| THE RECORDS |
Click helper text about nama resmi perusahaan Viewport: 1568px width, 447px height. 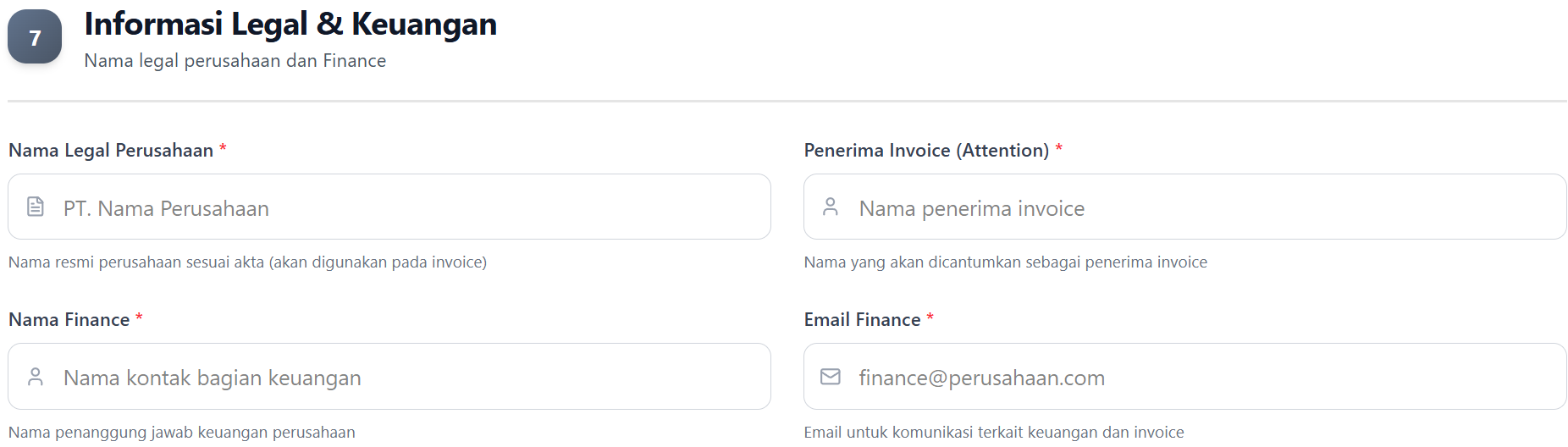click(x=247, y=262)
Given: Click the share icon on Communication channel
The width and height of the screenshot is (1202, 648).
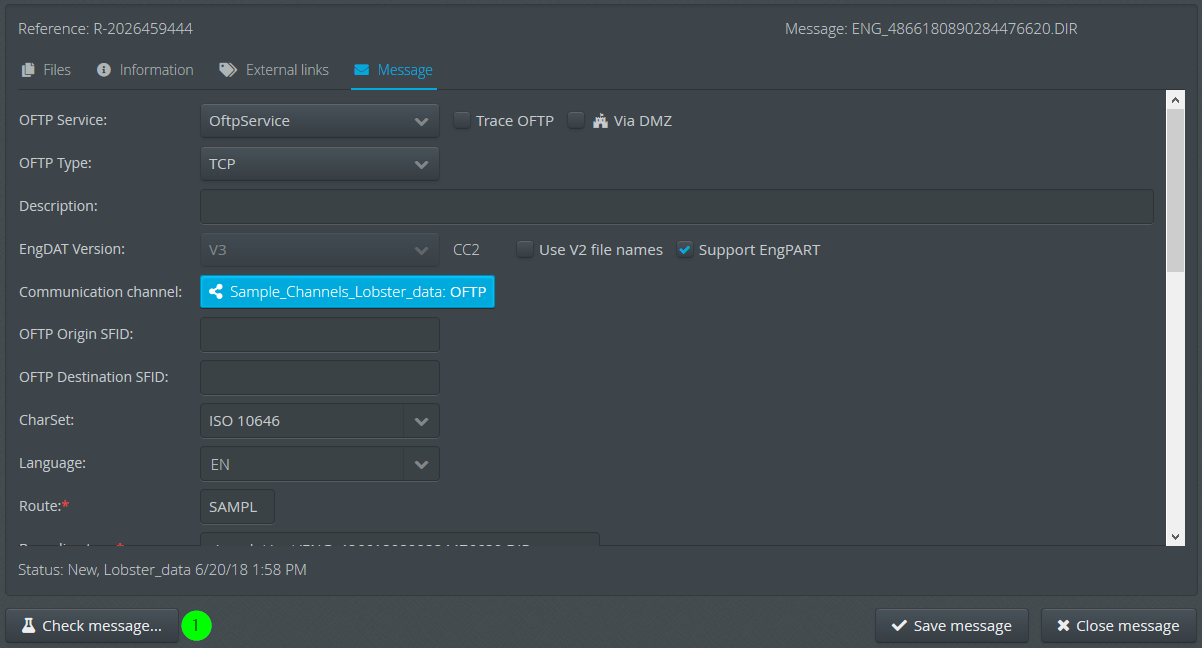Looking at the screenshot, I should tap(215, 292).
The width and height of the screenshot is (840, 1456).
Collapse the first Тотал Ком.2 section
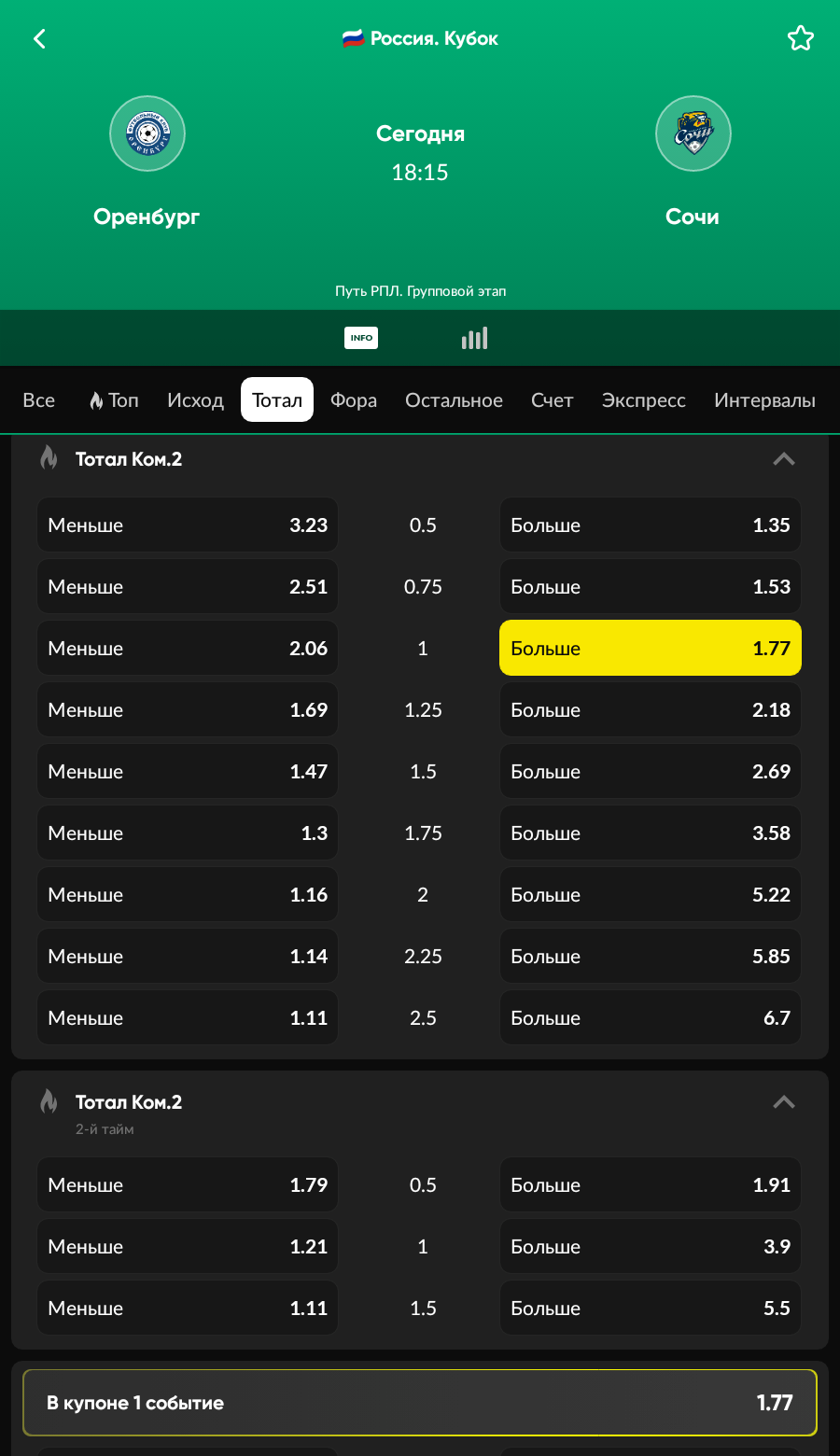(784, 458)
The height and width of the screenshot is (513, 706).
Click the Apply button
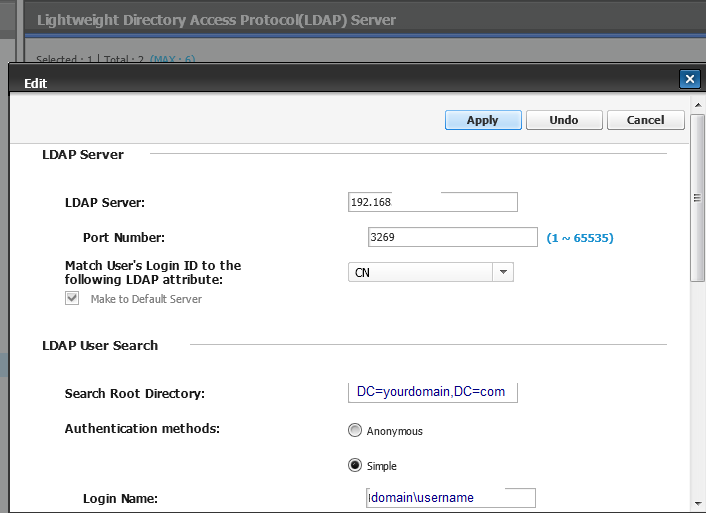pos(483,120)
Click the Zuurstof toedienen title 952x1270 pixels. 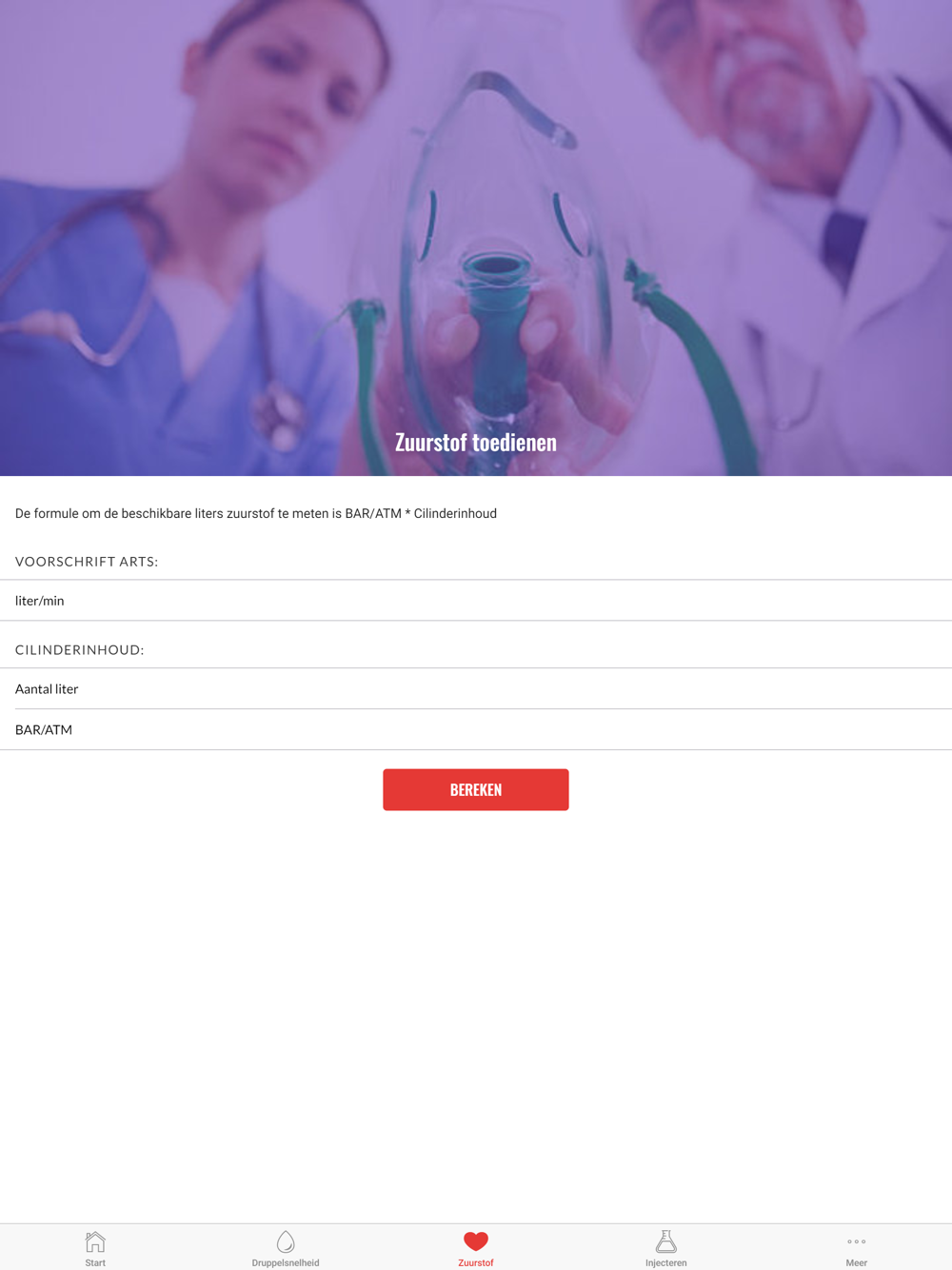tap(476, 443)
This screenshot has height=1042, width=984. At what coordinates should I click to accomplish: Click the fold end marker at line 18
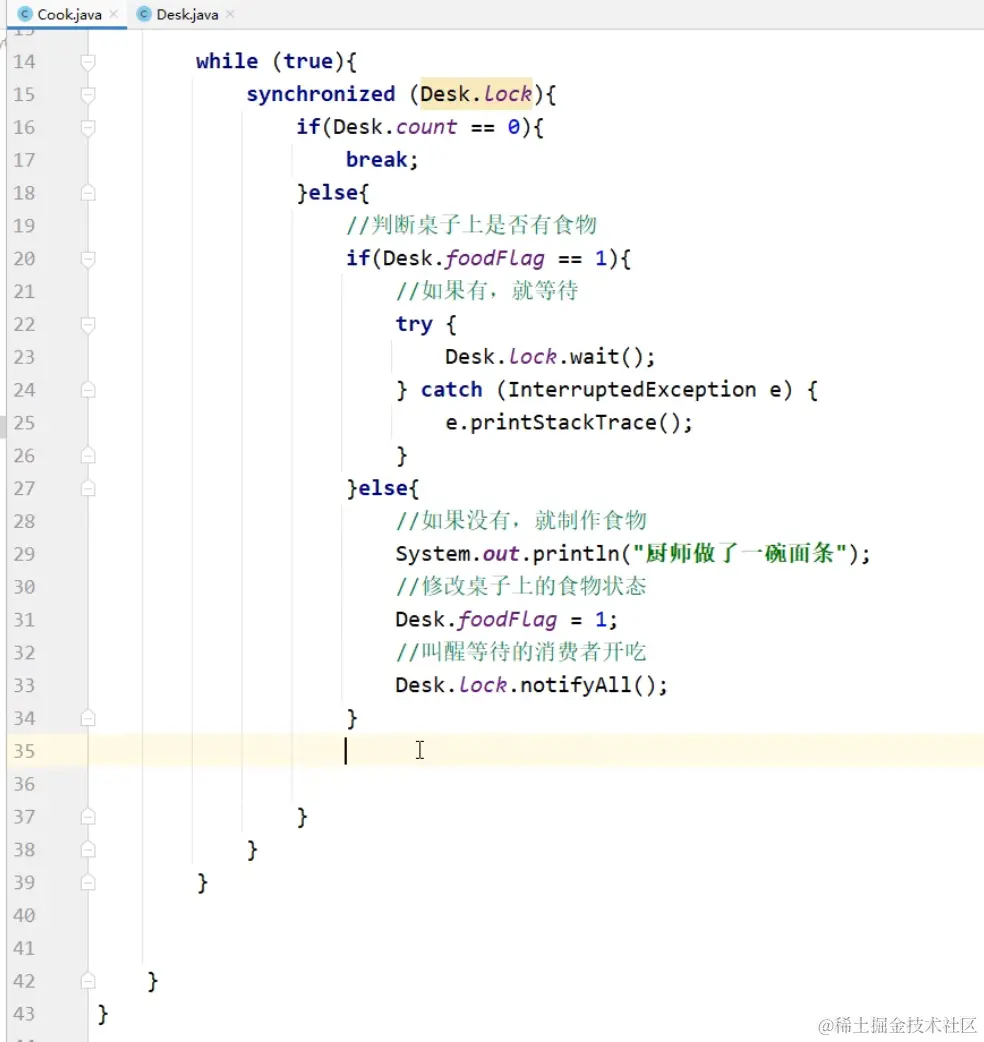click(87, 193)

| REQUIRED ACTION |
Exact text is required for the lines from the one with "This screenshot has" through the last line of the entries, both included. Omit pictures.

| SOLUTION FOR THIS TASK |
This screenshot has height=1042, width=984. At what coordinates should I click to accomplish: Click the fold end marker at line 18
click(87, 193)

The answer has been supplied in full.